── DOCUMENT SECTION ──
A Healthy Place article discusses how to combat the often-debilitating lack of motivation that comes with depression and other mental illnesses.
A lack of motivation makes it difficult to complete tasks or carry out plans, including the simplest and most basic acts such as showering.
People often mistake this clinical lack of motivation as laziness or apathy. However, there is a distinct difference between a non-depressed person’s laziness and a depressed person’s lack of motivation.
A non-depressed person who feels lazy usually doesn’t want to expend the energy to complete a task; a depressed person who is unmotivated feels as if they cannot physically complete the task.
Battling this lack of motivation is critical for a depressed person to start down the road to mental health recovery. Below are three tips to combat the problem:
1. Prioritize Your Tasks
Prioritizing your tasks and what needs to get done is important when combating a lack of motivation. Determine what needs to get done (such as showering and other acts of self-care) and what can be put lower on the list.
───
Extend the text on fighting the lack of motivation that comes with depression, picking up after its last sentence. The material that follows is separate from the text above.
── DATA SECTION ──
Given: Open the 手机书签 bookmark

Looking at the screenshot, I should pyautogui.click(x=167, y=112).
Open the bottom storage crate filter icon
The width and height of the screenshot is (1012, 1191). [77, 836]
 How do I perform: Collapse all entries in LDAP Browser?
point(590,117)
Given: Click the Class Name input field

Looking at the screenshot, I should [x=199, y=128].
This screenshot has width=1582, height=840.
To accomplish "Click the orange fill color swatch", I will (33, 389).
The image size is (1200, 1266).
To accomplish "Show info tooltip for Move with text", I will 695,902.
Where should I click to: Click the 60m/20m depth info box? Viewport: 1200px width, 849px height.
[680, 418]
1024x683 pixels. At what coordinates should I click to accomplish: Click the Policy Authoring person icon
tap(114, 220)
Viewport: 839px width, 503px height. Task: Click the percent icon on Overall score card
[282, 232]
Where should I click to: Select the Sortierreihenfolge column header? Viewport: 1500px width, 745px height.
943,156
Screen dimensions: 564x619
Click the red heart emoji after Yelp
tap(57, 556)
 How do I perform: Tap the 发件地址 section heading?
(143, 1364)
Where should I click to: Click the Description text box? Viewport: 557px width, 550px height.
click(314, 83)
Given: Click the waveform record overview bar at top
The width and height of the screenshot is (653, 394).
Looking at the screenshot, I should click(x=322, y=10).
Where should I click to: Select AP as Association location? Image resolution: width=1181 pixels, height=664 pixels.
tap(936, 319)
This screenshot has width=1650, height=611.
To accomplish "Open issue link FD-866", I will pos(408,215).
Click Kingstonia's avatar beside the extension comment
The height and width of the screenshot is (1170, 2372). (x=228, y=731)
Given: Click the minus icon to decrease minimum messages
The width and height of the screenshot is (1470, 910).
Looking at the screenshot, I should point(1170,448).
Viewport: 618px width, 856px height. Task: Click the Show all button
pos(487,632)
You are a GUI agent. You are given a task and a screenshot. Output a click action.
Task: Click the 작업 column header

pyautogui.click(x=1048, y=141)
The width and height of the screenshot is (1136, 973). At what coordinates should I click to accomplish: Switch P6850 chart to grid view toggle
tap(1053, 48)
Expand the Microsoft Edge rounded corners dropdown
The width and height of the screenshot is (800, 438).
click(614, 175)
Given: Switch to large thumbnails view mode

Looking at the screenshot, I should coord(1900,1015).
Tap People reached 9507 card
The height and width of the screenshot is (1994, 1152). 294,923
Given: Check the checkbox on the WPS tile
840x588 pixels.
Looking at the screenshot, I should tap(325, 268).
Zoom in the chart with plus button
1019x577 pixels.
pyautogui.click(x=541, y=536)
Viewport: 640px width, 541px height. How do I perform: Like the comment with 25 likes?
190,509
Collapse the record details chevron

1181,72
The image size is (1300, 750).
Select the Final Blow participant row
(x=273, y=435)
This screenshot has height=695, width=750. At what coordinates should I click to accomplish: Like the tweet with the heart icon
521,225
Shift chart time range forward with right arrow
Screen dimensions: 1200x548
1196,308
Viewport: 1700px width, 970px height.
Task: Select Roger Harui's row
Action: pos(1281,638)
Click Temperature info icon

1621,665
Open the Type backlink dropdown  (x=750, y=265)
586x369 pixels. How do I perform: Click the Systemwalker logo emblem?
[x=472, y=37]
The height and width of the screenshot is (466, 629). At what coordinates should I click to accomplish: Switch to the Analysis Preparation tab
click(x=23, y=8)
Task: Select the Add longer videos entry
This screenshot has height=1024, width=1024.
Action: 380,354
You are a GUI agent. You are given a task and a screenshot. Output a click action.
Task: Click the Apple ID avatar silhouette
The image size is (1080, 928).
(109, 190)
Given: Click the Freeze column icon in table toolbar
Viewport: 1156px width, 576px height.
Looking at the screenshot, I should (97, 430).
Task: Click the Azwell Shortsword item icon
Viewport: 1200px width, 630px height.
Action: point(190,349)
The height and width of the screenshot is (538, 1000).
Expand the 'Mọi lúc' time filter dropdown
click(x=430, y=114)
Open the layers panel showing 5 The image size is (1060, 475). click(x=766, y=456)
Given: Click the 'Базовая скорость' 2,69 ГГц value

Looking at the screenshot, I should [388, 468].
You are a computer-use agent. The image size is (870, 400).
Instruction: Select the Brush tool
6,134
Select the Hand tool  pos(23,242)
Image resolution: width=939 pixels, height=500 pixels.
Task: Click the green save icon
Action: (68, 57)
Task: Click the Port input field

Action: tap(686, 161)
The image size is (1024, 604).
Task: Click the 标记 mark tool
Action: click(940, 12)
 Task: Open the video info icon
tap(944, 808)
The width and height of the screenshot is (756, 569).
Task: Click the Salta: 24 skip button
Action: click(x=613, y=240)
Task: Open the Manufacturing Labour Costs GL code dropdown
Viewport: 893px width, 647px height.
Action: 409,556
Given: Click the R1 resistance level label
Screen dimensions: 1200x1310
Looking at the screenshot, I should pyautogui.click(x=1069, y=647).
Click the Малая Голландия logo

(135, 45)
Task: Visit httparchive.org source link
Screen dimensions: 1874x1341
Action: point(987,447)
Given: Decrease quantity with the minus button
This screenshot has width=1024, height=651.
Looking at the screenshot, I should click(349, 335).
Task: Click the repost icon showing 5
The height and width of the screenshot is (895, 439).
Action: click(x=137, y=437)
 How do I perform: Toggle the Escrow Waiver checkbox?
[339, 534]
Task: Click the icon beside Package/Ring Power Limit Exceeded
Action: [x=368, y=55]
───
#### TASK ANSWER
2. Make Your Tasks Smaller
Another way to make tasks less overwhelming and gain motivation to do them is to break them down into smaller parts. Instead of letting a big problem get worse (such as letting dishes pile up), break the large overall task into smaller components. Start by unloading the silverware, then take a break and unload the bottom rack when you are in the kitchen later. Take another break and tackle the top rack next. Continue this tactic until suddenly what felt like an insurmountable task is complete.
3. Congratulate Yourself for Each Victory
Remember that no victory is too small to celebrate. Every step and success is important to recognize. Allow each of these victories to encourage you to move forward on your road to recovery.